One has to be remain realistic - sometimes even positively hyped, mature, proven ideas with strong foundations can't break into mainstream. That has happened (is happening) for Actor Model (AM) & I believe that quite likely it will stay like this.
It's much to be said for this particular model:
- it's a foundation of battle-tested, actively developed & professionally supported platforms (OTP, Akka) with strong, positive communities
- it works well with some other modern paradigms (reactive, functional, loosely coupled)
- it really solves the problems it was aimed to solve (building resilient & scalable distributed systems)
But years keep passing & AM, regardless of the attention it has recently got, remains more a curiosity than a valid option used in real-life scenarios. Why is that? What's the point in having such a great tool available, but not using it?
According to my observations:
- Simplicity - in theory it's a very simple model. But in practice it's easy to learn, but hard to master. Additionally, it has far more "moving parts" that can break than simple RPC-alike approach (that in many cases barely differs from calling object's method). Its deceptive simplicity causes painful (yet common) mistakes like basic 1:1 object-actor mapping (that NEVER ends well).

**Records provided**
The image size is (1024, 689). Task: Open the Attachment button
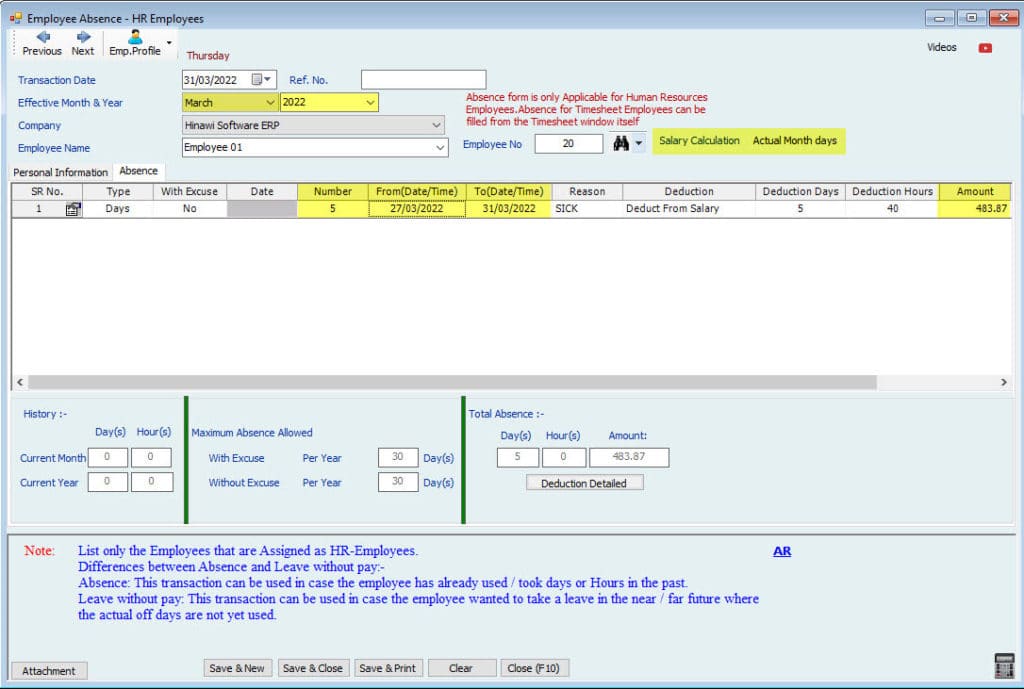49,671
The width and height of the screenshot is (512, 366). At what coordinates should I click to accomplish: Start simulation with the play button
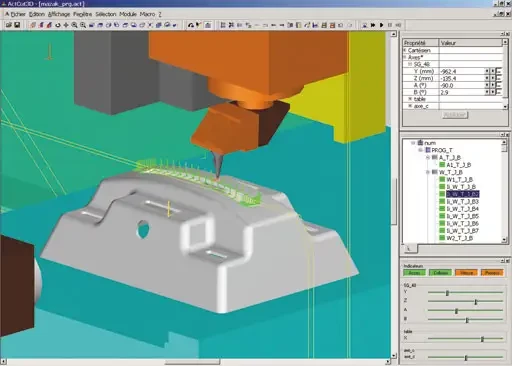point(381,25)
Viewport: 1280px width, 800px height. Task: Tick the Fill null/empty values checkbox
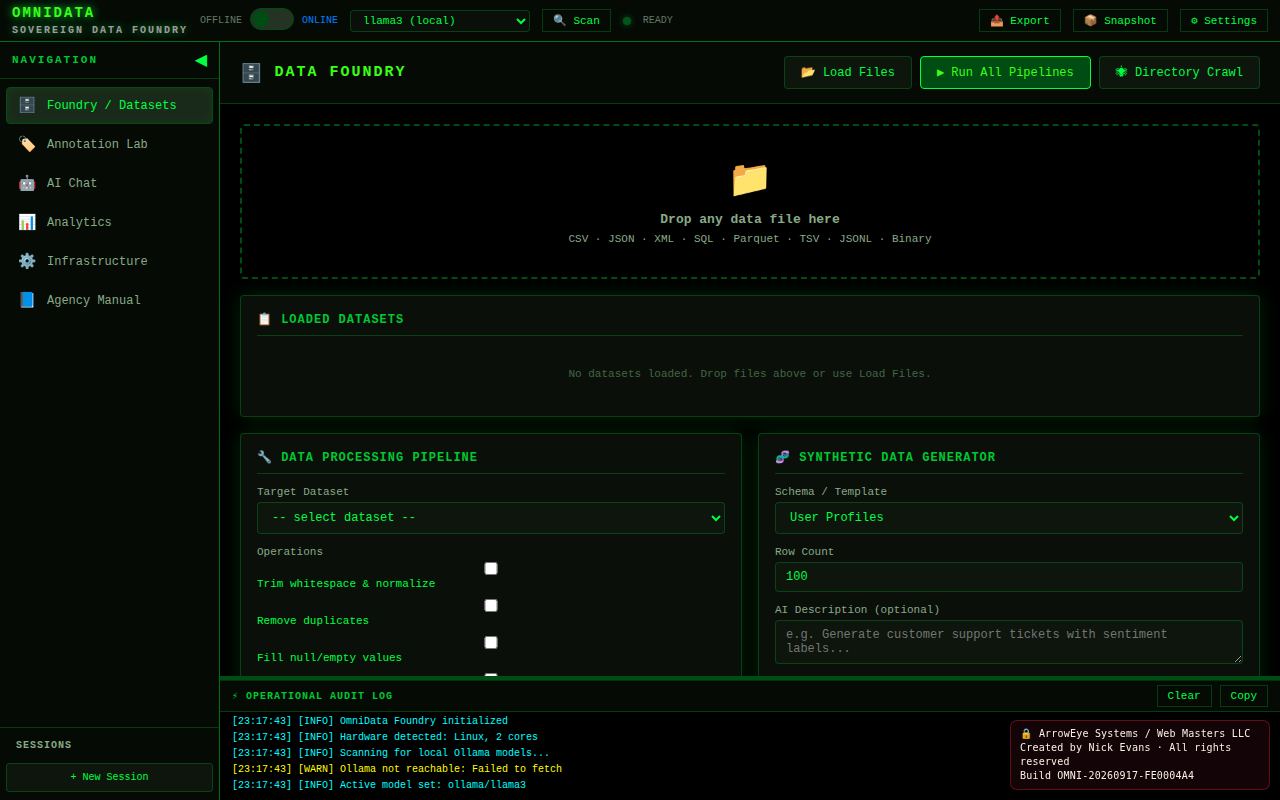(x=491, y=642)
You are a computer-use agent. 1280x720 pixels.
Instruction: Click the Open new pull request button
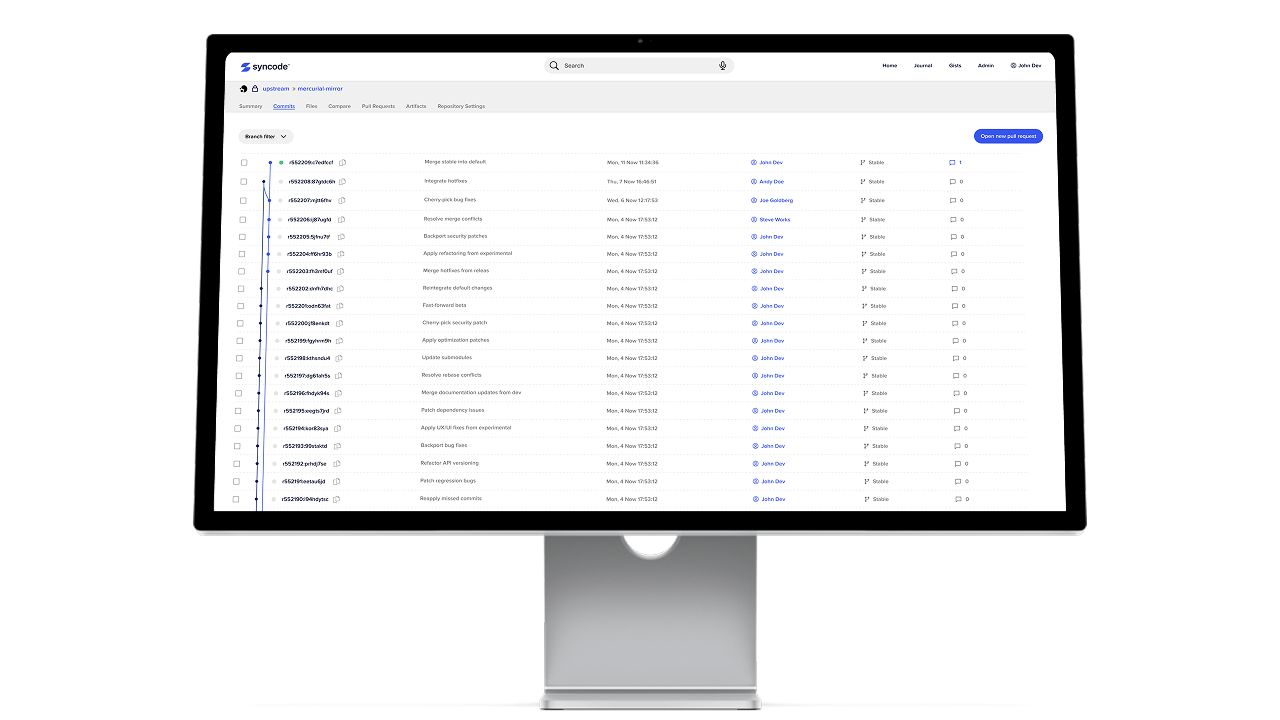click(x=1007, y=135)
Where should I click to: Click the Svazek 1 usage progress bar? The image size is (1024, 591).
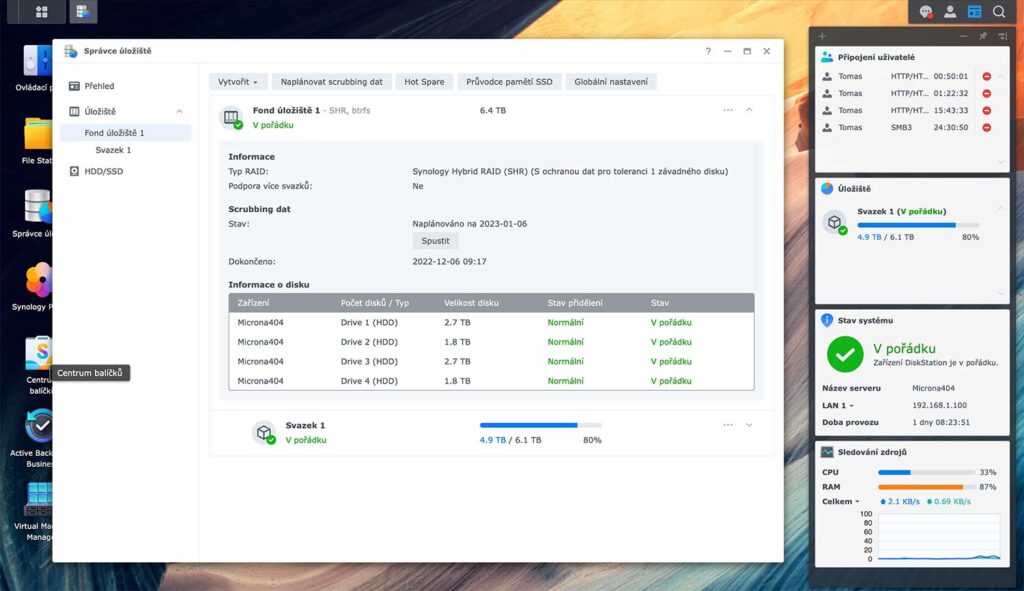pyautogui.click(x=541, y=425)
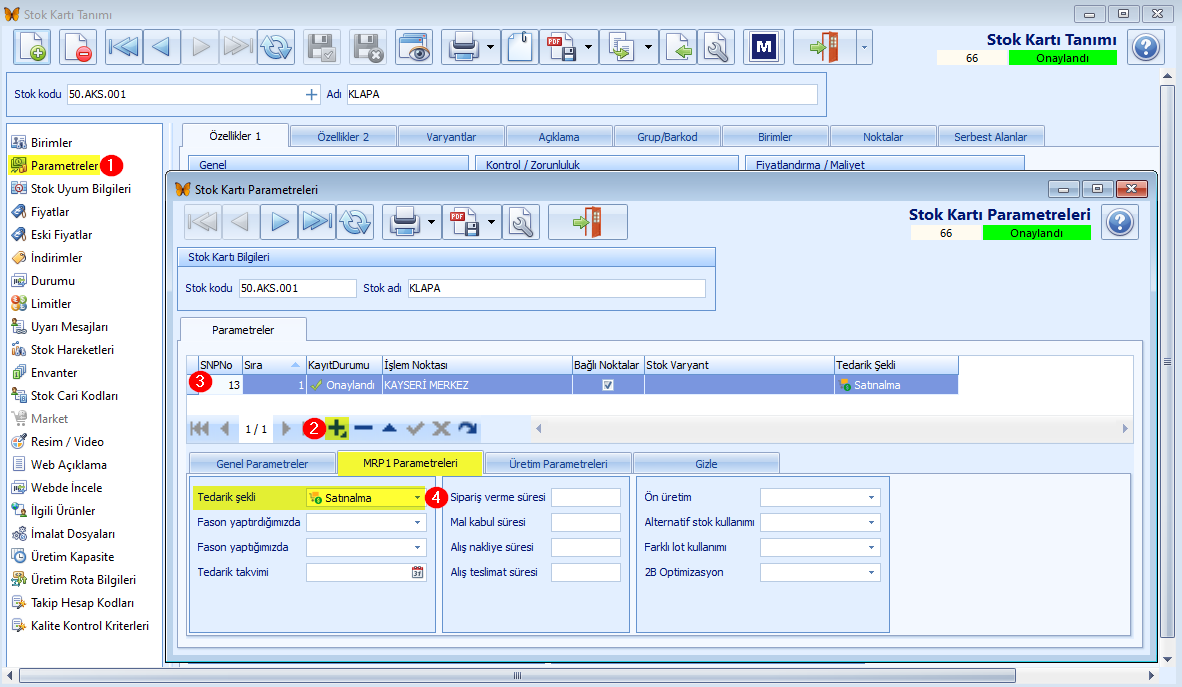The height and width of the screenshot is (687, 1182).
Task: Open Fason yaptırdığımızda dropdown list
Action: (x=417, y=523)
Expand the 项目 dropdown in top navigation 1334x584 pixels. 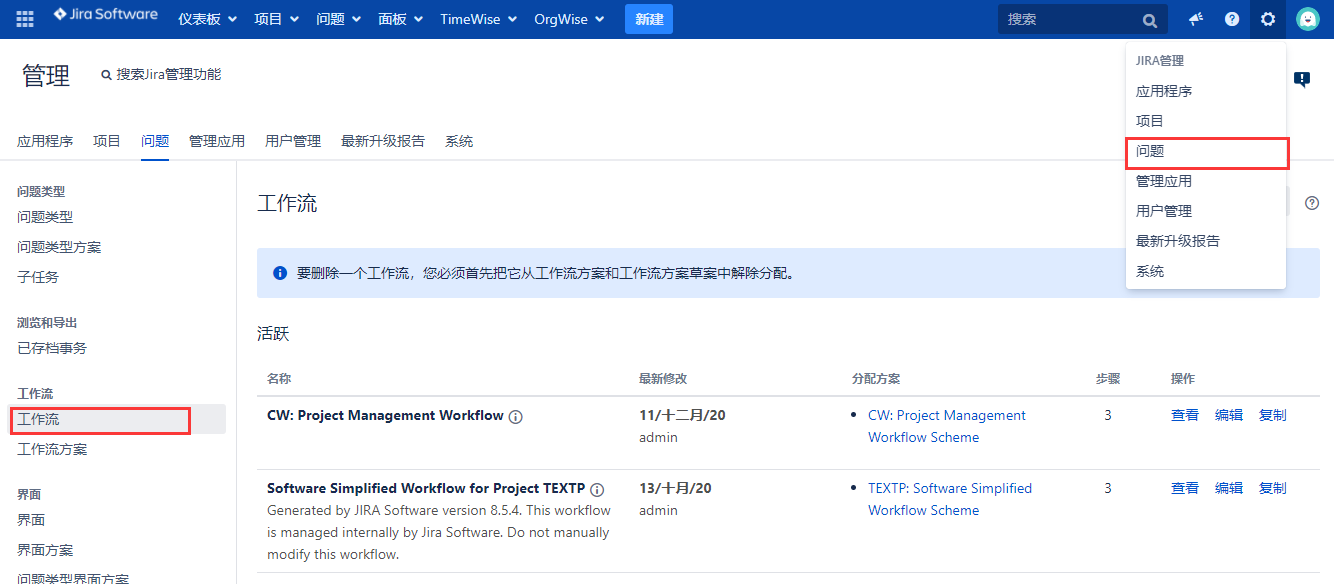(276, 19)
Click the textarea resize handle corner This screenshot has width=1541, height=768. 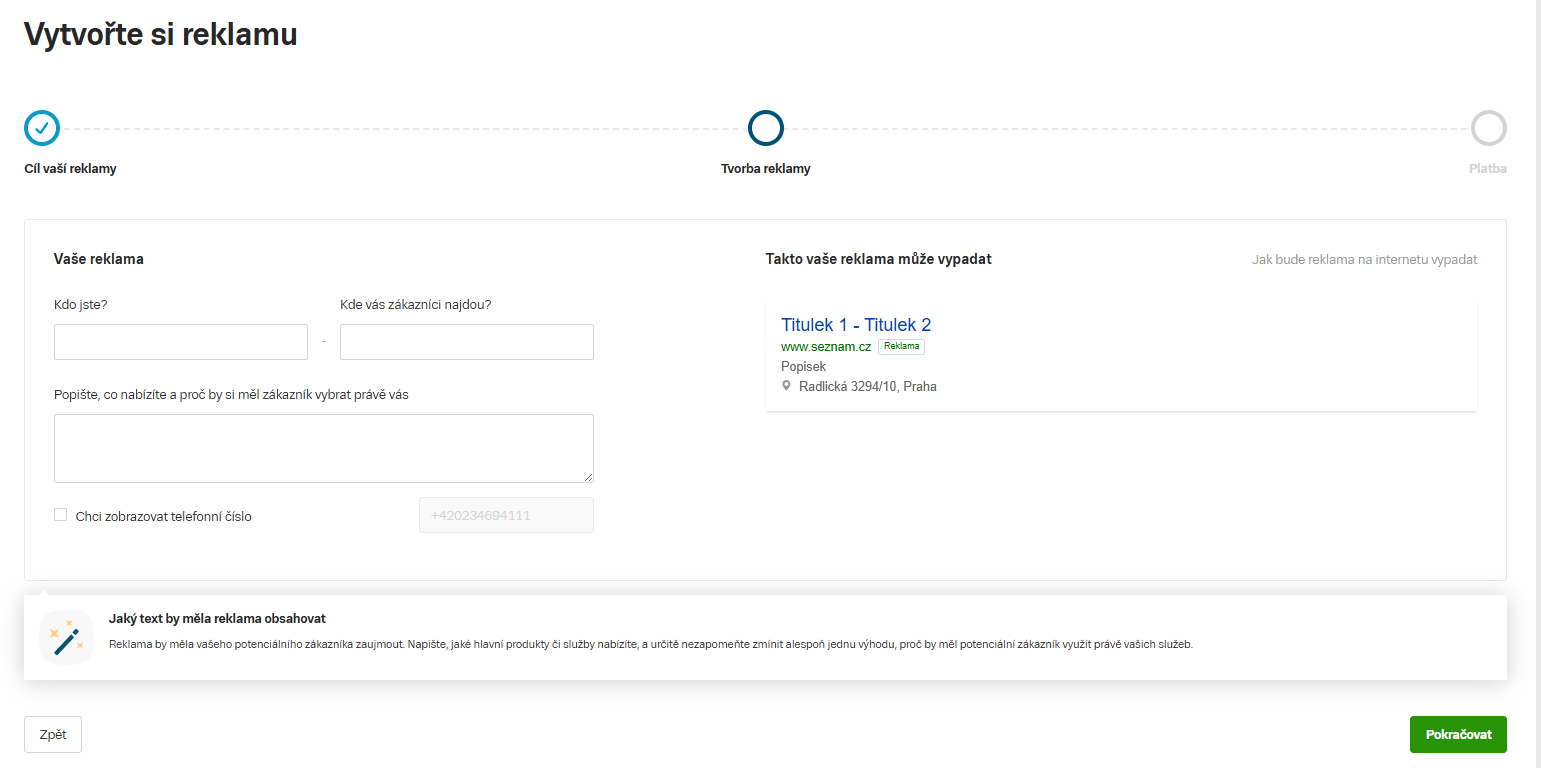point(588,477)
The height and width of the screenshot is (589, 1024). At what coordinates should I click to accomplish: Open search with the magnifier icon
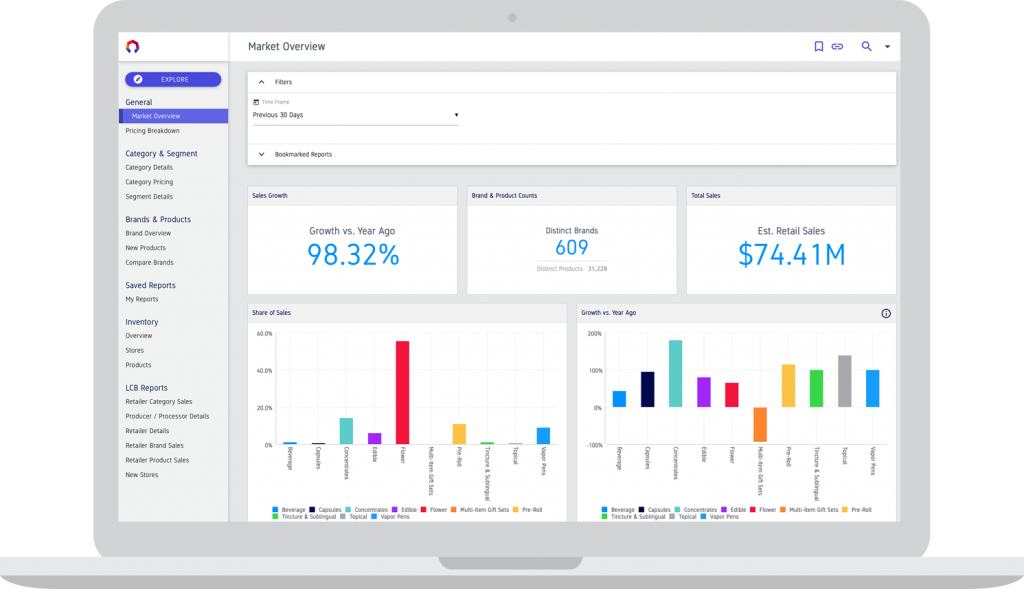866,46
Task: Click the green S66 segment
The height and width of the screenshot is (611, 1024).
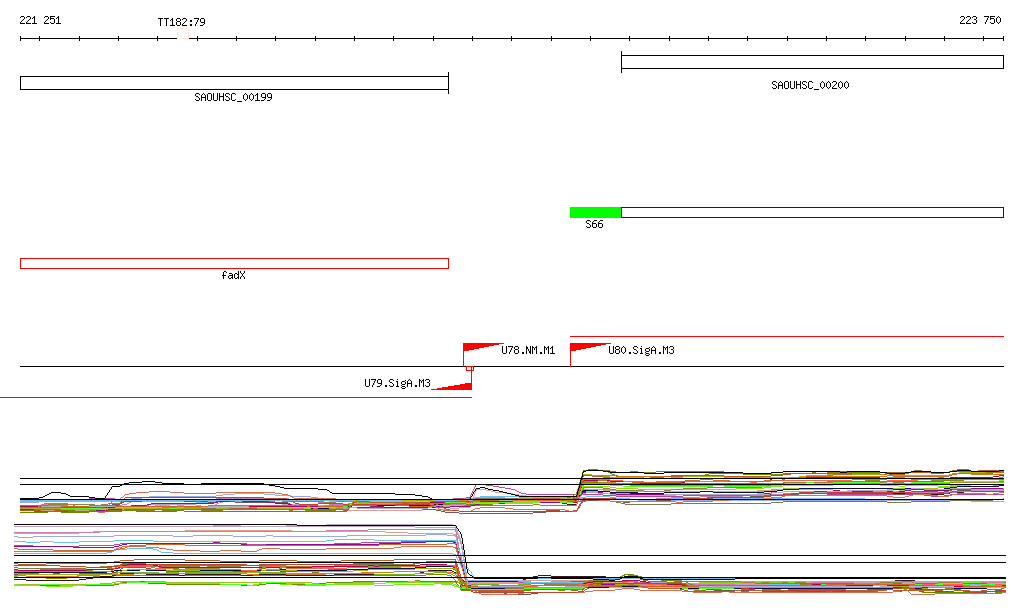Action: tap(595, 212)
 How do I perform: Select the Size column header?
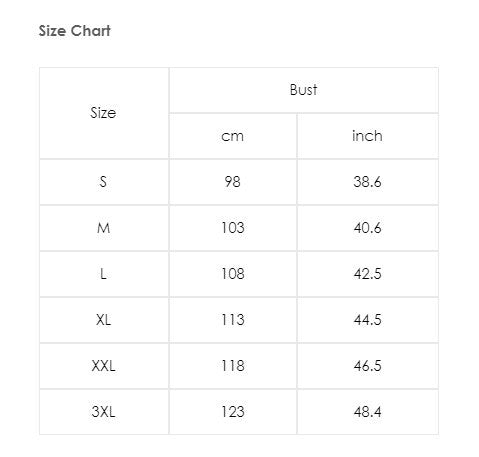(104, 113)
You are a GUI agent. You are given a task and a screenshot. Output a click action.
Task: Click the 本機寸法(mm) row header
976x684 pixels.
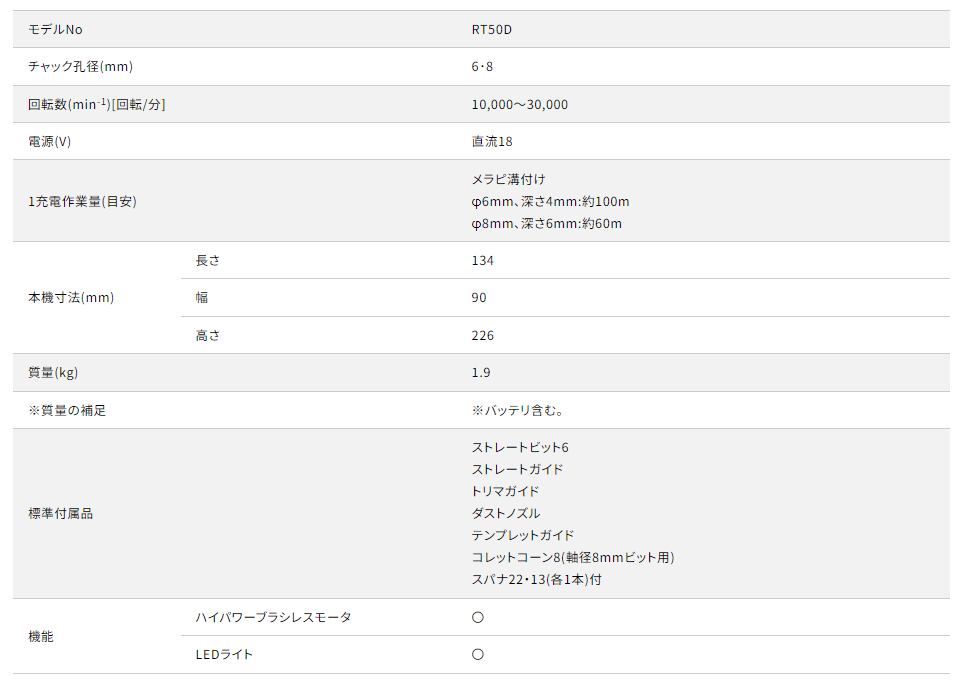[x=71, y=298]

**Task 1**
Translate this sentence from the Actor Model text into Spanish: "But years keep passing & AM, regardless of the attention it has recently got, remains more a curiosity than a valid option used in real-life scenarios."
**Task 2**
In the Actor Model text, explain in one to three sentences why the author lists simplicity as a problem for the model.
**Task 3**
Rewrite the paragraph of the Actor Model text that begins "One has to be remain realistic" in a single shorter sentence, keeping its main facts.
The data here is drawn from a separate source.

**Exercise answer 1**
Pero los años siguen pasando y el AM, a pesar de la atención que ha recibido recientemente, sigue siendo más una curiosidad que una opción válida utilizada en escenarios de la vida real.

**Exercise answer 2**
The model is simple in theory, but it is easy to learn and hard to master. It has far more "moving parts" that can break than a simple RPC-like approach. Its deceptive simplicity also leads to painful but common mistakes, such as basic 1:1 object-actor mapping.

**Exercise answer 3**
Even mature, proven, well-founded ideas sometimes fail to reach the mainstream, as has happened and is still happening with the Actor Model, and the author expects this to continue.